The pièce de résistance was serving meat with a dramatically lower carbon footprint than normal. Every pound of beef produced today by modern farming generates, on average, the equivalent of 22 pounds of carbon dioxide (known as CO2e). Thanks to ranching techniques used by The Perennial’s suppliers, one pound of beef is offset by 45 pounds of carbon sequestered in the soil. It was enough for a steak to cancel its own footprint, and then do the same for the beef tacos at a restaurant down the street.
Their trick was carbon farming. Myint and Leibowitz had linked up with a ranch in nearby Marin County, one of a handful in a pilot project in California pioneering a method that is said to dramatically reduce emissions.

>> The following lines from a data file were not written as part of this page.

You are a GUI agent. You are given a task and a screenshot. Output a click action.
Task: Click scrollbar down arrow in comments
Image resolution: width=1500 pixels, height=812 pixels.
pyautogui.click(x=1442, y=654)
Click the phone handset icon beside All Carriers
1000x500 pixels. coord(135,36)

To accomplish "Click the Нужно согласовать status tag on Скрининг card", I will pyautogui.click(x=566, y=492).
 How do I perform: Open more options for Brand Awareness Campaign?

Between machinery, fertilizer, and animal waste, modern agriculture is a horrible carbon emitter. But so-called carbon farms practice techniques like managed grazing, compost applications, and cover crops that deliberately draw carbon into the topsoil. This not only keeps the carbon out of the atmosphere but aims to naturally enrich the soil, ideally yielding healthy food that tastes better. Not everybody agrees that this kind of regenerative farming can make a dramatic difference in overall emissions, but many leading scientists have gotten excited by the possibility that it could help turn agriculture from a major climate problem into, perhaps, part of the solution.
The discovery convinced Myint and Leibovitz they were on to something much bigger—and that the easiest, most practical way to tackle global warming might be through food. “We were like, ‘Wait, you can convert greenhouse gases into healthy soil with a few simple changes to farming?’” Leibowitz says. “‘Why is no one talking about this?’”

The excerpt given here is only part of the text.